The key characteristic of sunk costs is that the costs cannot be recovered, regardless of the decision made going forward. However, individuals affected by the sunk cost bias often consider these costs as relevant factors in their decision-making process. They may feel compelled to persist with an investment or project to avoid feeling that their initial investment was wasted or to justify the effort and resources already expended. It can play out in investing in the following ways:

  • Holding losing positions: Investors may hold onto losing positions for longer than they should due to the sunk cost bias. They might continue to hold onto a stock or security that is declining in value, hoping for a rebound to recoup their losses. This behavior can result in further losses if the trade continues to move against them, as they are basing their decisions on past investments rather than current market conditions.
  • Doubling down on losing trades: In an attempt to recover from losses, investors influenced by sunk cost bias may increase their position size or add to losing trades. They do this to reduce the average cost per share or contract in the hope that a subsequent price move will enable them to break even or turn a profit. However, this strategy can amplify losses if the trade continues to go against them.
  • Ignoring new information: Investors may become resistant to new information or changing market conditions if it conflicts with their existing positions. The sunk cost bias makes them reluctant to abandon their initial trade or course of action, even if there are clear indications that the market has shifted. They may cling to their original analysis and disregard new evidence, leading to missed opportunities or further losses.

How to overcome the sunk cost bias?

So, what are the ways to alleviate the impact of this behavioral bias? There are three things that can be done to address it: focusing on current market conditions, setting clear exit strategies, and being prepared to continually adapt.

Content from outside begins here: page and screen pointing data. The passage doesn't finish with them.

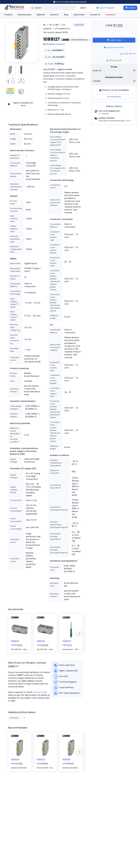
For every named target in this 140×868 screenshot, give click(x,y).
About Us (54, 14)
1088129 (41, 760)
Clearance (110, 14)
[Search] (32, 8)
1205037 (67, 641)
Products (8, 14)
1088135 (15, 641)
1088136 (41, 641)
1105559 (15, 760)
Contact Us (95, 14)
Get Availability (114, 97)
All (44, 25)
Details (128, 121)
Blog (66, 14)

  1. Focus on current and future market conditions: Investors should base their decisions on current market conditions, technical analysis, and fundamental factors rather than dwelling on past investments. They should evaluate trades based on their current potential for profitability and adjust their positions accordingly.
  2. Set clear exit strategies: Investors should establish predetermined stop-loss levels or profit targets for each trade. These levels should be based on objective factors such as technical analysis, risk-reward ratios, and overall trading strategies. By adhering to these exit strategies, investors can limit losses and avoid the temptation to hold onto losing positions or add to losing trades based on sunk costs.
  3. Continual evaluation and adaptation: Investors should be open to new information, adjust their course of action as market conditions evolve, and reevaluate their positions regularly. This flexibility and willingness to adapt can help investors avoid being trapped by sunk costs and enable them to make decisions based on the most relevant and current market dynamics.

By consciously recognising and mitigating the influence of sunk cost bias, investors can make more rational, objective, and adaptive decisions in their trading activities. The problem, of course, is that it is easier said than done, so a systematic and disciplined approach is crucial here to make it work.